Data shown
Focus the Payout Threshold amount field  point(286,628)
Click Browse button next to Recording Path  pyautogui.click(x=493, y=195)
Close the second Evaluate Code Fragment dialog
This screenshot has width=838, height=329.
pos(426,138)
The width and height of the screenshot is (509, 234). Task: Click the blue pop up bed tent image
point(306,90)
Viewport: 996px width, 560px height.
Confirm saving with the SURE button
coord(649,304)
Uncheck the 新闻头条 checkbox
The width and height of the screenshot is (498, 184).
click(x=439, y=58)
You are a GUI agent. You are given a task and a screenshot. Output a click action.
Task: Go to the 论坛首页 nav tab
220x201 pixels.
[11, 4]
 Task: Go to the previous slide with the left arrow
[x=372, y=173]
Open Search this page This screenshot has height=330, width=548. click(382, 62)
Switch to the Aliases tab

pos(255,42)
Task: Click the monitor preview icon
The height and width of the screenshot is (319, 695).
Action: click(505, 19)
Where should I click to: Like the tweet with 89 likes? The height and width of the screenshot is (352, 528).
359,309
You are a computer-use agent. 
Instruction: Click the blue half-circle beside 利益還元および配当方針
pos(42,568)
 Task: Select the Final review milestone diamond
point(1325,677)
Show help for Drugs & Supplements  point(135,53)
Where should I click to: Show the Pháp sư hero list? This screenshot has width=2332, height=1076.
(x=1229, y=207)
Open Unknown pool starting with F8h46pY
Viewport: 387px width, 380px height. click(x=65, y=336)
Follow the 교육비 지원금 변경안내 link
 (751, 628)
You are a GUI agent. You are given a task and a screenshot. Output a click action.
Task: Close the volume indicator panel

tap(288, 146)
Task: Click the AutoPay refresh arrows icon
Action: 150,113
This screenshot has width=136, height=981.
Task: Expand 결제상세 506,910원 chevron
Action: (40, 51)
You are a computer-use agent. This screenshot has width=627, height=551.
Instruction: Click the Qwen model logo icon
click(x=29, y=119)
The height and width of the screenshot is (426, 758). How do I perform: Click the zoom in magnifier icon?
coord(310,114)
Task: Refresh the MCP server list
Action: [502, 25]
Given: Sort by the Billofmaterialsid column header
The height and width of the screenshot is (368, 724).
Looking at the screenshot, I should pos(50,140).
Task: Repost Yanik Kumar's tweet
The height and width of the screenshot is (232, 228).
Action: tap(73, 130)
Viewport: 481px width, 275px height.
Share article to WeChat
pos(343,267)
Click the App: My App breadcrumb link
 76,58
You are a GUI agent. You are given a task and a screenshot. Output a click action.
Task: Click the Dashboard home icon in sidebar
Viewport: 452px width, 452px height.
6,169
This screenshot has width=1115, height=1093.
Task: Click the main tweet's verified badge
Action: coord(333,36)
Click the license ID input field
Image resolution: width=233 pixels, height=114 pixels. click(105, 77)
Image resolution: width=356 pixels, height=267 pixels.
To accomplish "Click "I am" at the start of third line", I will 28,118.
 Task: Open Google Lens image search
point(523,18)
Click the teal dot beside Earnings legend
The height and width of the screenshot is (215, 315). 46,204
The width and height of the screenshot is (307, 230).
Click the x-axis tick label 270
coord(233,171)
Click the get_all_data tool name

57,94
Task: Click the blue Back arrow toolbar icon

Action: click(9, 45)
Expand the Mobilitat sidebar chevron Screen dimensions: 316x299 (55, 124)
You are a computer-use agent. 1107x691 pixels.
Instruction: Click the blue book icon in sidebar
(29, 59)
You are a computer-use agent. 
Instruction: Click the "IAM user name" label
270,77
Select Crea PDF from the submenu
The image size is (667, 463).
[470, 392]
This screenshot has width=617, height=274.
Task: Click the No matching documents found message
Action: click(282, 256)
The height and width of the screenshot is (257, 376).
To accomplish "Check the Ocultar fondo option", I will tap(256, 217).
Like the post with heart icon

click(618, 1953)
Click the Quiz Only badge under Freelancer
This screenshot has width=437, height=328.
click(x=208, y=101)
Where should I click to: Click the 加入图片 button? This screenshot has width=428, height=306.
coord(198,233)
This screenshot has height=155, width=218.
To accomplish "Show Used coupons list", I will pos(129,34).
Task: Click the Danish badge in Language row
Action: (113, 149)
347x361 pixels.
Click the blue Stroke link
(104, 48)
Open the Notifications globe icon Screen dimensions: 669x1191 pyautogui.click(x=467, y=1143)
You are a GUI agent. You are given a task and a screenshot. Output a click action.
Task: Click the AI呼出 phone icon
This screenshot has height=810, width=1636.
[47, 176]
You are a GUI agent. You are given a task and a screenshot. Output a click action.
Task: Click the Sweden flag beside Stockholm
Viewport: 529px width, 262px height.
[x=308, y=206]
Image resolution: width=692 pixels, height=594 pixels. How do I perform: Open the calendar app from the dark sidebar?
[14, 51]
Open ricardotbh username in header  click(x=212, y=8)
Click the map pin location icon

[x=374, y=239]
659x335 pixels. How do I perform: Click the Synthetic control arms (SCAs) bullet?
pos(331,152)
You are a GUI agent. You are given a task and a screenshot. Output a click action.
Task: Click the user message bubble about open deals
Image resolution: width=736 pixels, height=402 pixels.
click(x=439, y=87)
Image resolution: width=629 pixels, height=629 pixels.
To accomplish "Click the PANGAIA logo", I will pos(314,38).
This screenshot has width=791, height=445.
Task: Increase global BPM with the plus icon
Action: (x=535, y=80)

The problem
An exact copy of every record above is needed. Write it out word for word.

Exercise solution
Focus the Payout Threshold amount field  point(286,628)
Click Browse button next to Recording Path  pyautogui.click(x=493, y=195)
Close the second Evaluate Code Fragment dialog
This screenshot has width=838, height=329.
pos(426,138)
The width and height of the screenshot is (509, 234). Task: Click the blue pop up bed tent image
point(306,90)
Viewport: 996px width, 560px height.
Confirm saving with the SURE button
coord(649,304)
Uncheck the 新闻头条 checkbox
The width and height of the screenshot is (498, 184).
click(x=439, y=58)
You are a GUI agent. You are given a task and a screenshot. Output a click action.
Task: Go to the 论坛首页 nav tab
220x201 pixels.
[11, 4]
 Task: Go to the previous slide with the left arrow
[x=372, y=173]
Open Search this page This screenshot has height=330, width=548. click(382, 62)
Switch to the Aliases tab

pos(255,42)
Task: Click the monitor preview icon
The height and width of the screenshot is (319, 695).
Action: click(505, 19)
Where should I click to: Like the tweet with 89 likes? The height and width of the screenshot is (352, 528).
359,309
You are a computer-use agent. 
Instruction: Click the blue half-circle beside 利益還元および配当方針
pos(42,568)
 Task: Select the Final review milestone diamond
point(1325,677)
Show help for Drugs & Supplements  point(135,53)
Where should I click to: Show the Pháp sư hero list? This screenshot has width=2332, height=1076.
(x=1229, y=207)
Open Unknown pool starting with F8h46pY
Viewport: 387px width, 380px height. click(x=65, y=336)
Follow the 교육비 지원금 변경안내 link
 (751, 628)
You are a GUI agent. You are given a task and a screenshot. Output a click action.
Task: Close the volume indicator panel

tap(288, 146)
Task: Click the AutoPay refresh arrows icon
Action: 150,113
This screenshot has width=136, height=981.
Task: Expand 결제상세 506,910원 chevron
Action: (40, 51)
You are a computer-use agent. This screenshot has width=627, height=551.
Instruction: Click the Qwen model logo icon
click(x=29, y=119)
The height and width of the screenshot is (426, 758). How do I perform: Click the zoom in magnifier icon?
coord(310,114)
Task: Refresh the MCP server list
Action: [502, 25]
Given: Sort by the Billofmaterialsid column header
The height and width of the screenshot is (368, 724).
Looking at the screenshot, I should pos(50,140).
Task: Repost Yanik Kumar's tweet
The height and width of the screenshot is (232, 228).
Action: tap(73, 130)
Viewport: 481px width, 275px height.
Share article to WeChat
pos(343,267)
Click the App: My App breadcrumb link
 76,58
You are a GUI agent. You are given a task and a screenshot. Output a click action.
Task: Click the Dashboard home icon in sidebar
Viewport: 452px width, 452px height.
6,169
This screenshot has width=1115, height=1093.
Task: Click the main tweet's verified badge
Action: coord(333,36)
Click the license ID input field
Image resolution: width=233 pixels, height=114 pixels. click(105, 77)
Image resolution: width=356 pixels, height=267 pixels.
To accomplish "Click "I am" at the start of third line", I will 28,118.
 Task: Open Google Lens image search
point(523,18)
Click the teal dot beside Earnings legend
The height and width of the screenshot is (215, 315). 46,204
The width and height of the screenshot is (307, 230).
Click the x-axis tick label 270
coord(233,171)
Click the get_all_data tool name

57,94
Task: Click the blue Back arrow toolbar icon

Action: click(9, 45)
Expand the Mobilitat sidebar chevron Screen dimensions: 316x299 (55, 124)
You are a computer-use agent. 1107x691 pixels.
Instruction: Click the blue book icon in sidebar
(29, 59)
You are a computer-use agent. 
Instruction: Click the "IAM user name" label
270,77
Select Crea PDF from the submenu
The image size is (667, 463).
[470, 392]
This screenshot has width=617, height=274.
Task: Click the No matching documents found message
Action: click(282, 256)
The height and width of the screenshot is (257, 376).
To accomplish "Check the Ocultar fondo option", I will tap(256, 217).
Like the post with heart icon

click(618, 1953)
Click the Quiz Only badge under Freelancer
This screenshot has width=437, height=328.
click(x=208, y=101)
Where should I click to: Click the 加入图片 button? This screenshot has width=428, height=306.
coord(198,233)
This screenshot has height=155, width=218.
To accomplish "Show Used coupons list", I will pos(129,34).
Task: Click the Danish badge in Language row
Action: (113, 149)
347x361 pixels.
Click the blue Stroke link
(104, 48)
Open the Notifications globe icon Screen dimensions: 669x1191 pyautogui.click(x=467, y=1143)
You are a GUI agent. You are given a task and a screenshot. Output a click action.
Task: Click the AI呼出 phone icon
This screenshot has height=810, width=1636.
[47, 176]
You are a GUI agent. You are given a task and a screenshot. Output a click action.
Task: Click the Sweden flag beside Stockholm
Viewport: 529px width, 262px height.
[x=308, y=206]
Image resolution: width=692 pixels, height=594 pixels. How do I perform: Open the calendar app from the dark sidebar?
[14, 51]
Open ricardotbh username in header  click(x=212, y=8)
Click the map pin location icon

[x=374, y=239]
659x335 pixels. How do I perform: Click the Synthetic control arms (SCAs) bullet?
pos(331,152)
You are a GUI agent. You are given a task and a screenshot. Output a click action.
Task: Click the user message bubble about open deals
Image resolution: width=736 pixels, height=402 pixels.
click(x=439, y=87)
Image resolution: width=629 pixels, height=629 pixels.
To accomplish "Click the PANGAIA logo", I will pos(314,38).
This screenshot has width=791, height=445.
Task: Increase global BPM with the plus icon
Action: (x=535, y=80)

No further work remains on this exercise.